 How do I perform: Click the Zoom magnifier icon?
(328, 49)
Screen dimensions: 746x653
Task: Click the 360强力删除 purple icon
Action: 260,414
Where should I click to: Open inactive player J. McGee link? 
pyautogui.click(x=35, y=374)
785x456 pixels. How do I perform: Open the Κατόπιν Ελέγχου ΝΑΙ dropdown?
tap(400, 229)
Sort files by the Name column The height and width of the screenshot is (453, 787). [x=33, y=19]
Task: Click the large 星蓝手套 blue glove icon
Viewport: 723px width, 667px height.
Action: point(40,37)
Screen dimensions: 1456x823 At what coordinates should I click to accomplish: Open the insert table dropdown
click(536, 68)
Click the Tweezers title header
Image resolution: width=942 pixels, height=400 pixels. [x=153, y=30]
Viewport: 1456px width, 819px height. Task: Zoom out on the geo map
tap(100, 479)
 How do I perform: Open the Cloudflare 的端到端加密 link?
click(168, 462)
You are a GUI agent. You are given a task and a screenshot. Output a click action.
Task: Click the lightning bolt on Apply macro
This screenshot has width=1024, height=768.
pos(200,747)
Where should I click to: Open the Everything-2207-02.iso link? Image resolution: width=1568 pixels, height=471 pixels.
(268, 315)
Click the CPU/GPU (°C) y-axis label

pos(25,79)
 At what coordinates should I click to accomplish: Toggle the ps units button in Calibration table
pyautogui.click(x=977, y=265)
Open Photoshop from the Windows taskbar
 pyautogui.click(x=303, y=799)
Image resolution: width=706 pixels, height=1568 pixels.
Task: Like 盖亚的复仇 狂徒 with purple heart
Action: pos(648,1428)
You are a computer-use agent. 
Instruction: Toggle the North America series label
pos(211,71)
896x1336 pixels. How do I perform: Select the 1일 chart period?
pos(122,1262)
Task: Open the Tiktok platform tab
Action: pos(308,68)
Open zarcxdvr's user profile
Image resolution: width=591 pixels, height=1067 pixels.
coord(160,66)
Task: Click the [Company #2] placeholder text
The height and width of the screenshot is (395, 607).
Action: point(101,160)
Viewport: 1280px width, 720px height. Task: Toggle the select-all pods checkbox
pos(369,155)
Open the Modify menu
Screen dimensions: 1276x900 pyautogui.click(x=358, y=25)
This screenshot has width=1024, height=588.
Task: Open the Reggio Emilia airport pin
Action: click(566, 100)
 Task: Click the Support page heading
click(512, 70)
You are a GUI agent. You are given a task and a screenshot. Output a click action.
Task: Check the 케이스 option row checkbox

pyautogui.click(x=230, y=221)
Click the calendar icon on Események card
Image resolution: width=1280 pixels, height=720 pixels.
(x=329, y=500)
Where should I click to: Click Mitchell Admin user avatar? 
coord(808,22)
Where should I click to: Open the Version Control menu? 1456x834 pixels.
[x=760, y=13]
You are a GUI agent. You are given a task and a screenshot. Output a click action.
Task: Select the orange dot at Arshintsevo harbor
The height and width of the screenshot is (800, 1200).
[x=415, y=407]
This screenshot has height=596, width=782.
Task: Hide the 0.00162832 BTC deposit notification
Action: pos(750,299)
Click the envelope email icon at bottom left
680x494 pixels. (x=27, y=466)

-----

### [TASK DETAILS]
Repeat the listing lines verbatim, beginning with the line containing "Open Photoshop from the Windows taskbar" and continuing through the line containing "click(512, 70)".

### [TASK OUTPUT]
Open Photoshop from the Windows taskbar
 pyautogui.click(x=303, y=799)
Image resolution: width=706 pixels, height=1568 pixels.
Task: Like 盖亚的复仇 狂徒 with purple heart
Action: pos(648,1428)
You are a computer-use agent. 
Instruction: Toggle the North America series label
pos(211,71)
896x1336 pixels. How do I perform: Select the 1일 chart period?
pos(122,1262)
Task: Open the Tiktok platform tab
Action: pos(308,68)
Open zarcxdvr's user profile
Image resolution: width=591 pixels, height=1067 pixels.
coord(160,66)
Task: Click the [Company #2] placeholder text
The height and width of the screenshot is (395, 607).
Action: point(101,160)
Viewport: 1280px width, 720px height. Task: Toggle the select-all pods checkbox
pos(369,155)
Open the Modify menu
Screen dimensions: 1276x900 pyautogui.click(x=358, y=25)
This screenshot has width=1024, height=588.
Task: Open the Reggio Emilia airport pin
Action: click(566, 100)
 Task: Click the Support page heading
click(512, 70)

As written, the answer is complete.